Session time out and idle time out are 2 different timers. I found a good description of the timers on this MR KB. Are you doing MAB auth or 802.1x for the devices down stream of the phones, because when the re-auth timer hits 802.1x auth should fail but MAB may still stick.

https://documentation.meraki.com/MR/Splash_Page/Configuring_RADIUS_Authentication_with_a_Sign-on_Spl...

I haven't been able to find a KB that lists supportes radius vars for the MS side. 

Hmm. The cisco page has a bit more info https://www.cisco.com/c/en/us/td/docs/solutions/Enterprise/Security/TrustSec_1-99/IP_Tele/IP_Telepho...

They indicate that I need to use the idle timeout and not the session timeout but the Meraki page says idle timeout only works if radius accounting is used but we don't currently use accounting. I will try to mess with setting up radius accounting while I wait to see if our provider can update their polycom provisioning server.

Thanks

Seems it doesn't work. I set the NPS policy to have a 5 minute idle timeout. The client is authenticating to the policy and wireshark confirms that the timeout is specified in attribute 28. Well after 5 minutes of disconnecting the device from the phone, there is no deauth event in the meraki logs and I am not able to change devices.

At this point I would reach out to support. This is defiantly not working as intended.

Yeah already have one open. Was just hoping someone had already resolved these issues.

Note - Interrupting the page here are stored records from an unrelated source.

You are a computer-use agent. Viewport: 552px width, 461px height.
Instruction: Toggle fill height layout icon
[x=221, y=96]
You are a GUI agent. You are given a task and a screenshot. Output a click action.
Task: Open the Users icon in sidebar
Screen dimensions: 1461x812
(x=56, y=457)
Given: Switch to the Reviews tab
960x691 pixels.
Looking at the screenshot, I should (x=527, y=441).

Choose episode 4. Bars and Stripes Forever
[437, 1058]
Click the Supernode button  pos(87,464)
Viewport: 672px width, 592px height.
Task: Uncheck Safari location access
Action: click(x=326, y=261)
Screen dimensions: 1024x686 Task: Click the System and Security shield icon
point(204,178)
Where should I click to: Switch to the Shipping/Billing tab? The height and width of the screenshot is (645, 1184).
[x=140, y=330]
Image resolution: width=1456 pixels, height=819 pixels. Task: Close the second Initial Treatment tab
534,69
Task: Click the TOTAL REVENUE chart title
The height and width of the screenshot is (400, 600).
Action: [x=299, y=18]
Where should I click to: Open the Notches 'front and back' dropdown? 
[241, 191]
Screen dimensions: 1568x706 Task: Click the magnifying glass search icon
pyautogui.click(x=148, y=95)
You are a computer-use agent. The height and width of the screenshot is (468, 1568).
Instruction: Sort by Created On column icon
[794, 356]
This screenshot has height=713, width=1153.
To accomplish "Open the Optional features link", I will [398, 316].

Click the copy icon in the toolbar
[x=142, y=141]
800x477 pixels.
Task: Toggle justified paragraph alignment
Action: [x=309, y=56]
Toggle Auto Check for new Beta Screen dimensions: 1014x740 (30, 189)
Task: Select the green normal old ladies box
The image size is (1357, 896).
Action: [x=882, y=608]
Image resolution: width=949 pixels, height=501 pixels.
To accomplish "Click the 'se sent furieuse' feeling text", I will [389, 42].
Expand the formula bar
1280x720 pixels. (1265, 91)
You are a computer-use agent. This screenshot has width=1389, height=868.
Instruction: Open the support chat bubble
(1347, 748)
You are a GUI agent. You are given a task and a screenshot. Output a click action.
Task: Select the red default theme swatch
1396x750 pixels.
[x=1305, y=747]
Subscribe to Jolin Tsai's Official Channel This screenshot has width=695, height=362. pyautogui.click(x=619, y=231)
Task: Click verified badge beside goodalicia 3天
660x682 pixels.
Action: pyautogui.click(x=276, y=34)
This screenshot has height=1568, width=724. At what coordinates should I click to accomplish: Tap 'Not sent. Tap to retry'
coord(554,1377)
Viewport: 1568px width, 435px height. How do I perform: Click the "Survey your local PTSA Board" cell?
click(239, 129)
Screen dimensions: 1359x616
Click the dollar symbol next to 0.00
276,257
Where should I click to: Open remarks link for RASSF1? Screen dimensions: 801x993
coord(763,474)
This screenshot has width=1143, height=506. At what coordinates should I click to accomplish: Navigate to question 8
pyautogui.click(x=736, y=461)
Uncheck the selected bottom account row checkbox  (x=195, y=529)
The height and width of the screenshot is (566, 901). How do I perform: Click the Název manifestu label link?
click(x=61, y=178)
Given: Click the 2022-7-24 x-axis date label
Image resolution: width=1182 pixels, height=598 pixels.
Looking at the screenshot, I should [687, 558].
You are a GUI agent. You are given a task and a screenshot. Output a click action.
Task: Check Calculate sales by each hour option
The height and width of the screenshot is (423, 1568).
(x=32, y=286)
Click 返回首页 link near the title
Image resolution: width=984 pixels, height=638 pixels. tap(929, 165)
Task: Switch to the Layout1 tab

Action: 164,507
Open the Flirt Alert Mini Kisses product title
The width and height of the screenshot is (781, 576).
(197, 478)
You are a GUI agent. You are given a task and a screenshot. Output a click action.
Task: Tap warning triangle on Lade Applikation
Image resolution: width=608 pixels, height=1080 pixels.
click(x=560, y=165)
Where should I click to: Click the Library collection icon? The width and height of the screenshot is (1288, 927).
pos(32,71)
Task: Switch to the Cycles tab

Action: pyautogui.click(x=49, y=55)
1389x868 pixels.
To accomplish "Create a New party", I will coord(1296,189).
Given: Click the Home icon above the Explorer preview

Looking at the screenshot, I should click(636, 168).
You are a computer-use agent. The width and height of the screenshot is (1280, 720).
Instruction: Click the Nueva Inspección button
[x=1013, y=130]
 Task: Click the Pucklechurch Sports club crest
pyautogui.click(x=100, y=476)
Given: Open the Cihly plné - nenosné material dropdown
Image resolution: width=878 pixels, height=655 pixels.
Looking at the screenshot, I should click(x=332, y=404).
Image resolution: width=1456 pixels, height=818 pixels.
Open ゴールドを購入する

Just a FYI. I got a response from support saying that the MS switches do not support any radius timeouts.

I ended up getting our UCaaS provider to enable second port status reporting on the polycom phones but that exposed an even worse 802.1x bug in the 10.x firmware. Now we have a problem with windows PCs that either slow boot or come out of hibernate. Windows 10 and 7 both send icmpv6 router solicitation packets very early in the boot before 802.1x comes up. This causes the switch to send an eap challenge that fails since the supplicant has not yet started on windows. This causes the PC to be put on the guest vlan. Once the supplicant starts and sends eap starts, the switch is erroneously ignoring them thus my clients are getting stuck on the guest vlan. The only access policy method that works is multi-auth but that does not support guest and I have a requirement for guest vlan. There seems to be no programmatic way to disable ipv6 on the LAN adapter and MS does not recommend disabling it system wide. I tried firewalling some of the icmpv6 traffic with windows firewall but that didn't seem to work either. I have a scheduled task that cycles the LAN port from windows after a power event but it is not 100% reliable. I just had support roll back half my networks to 9.37 to see if that will restore my sanity. Not sure how 802.1x worked "decent" for several years but has gone so sideways in 10.x.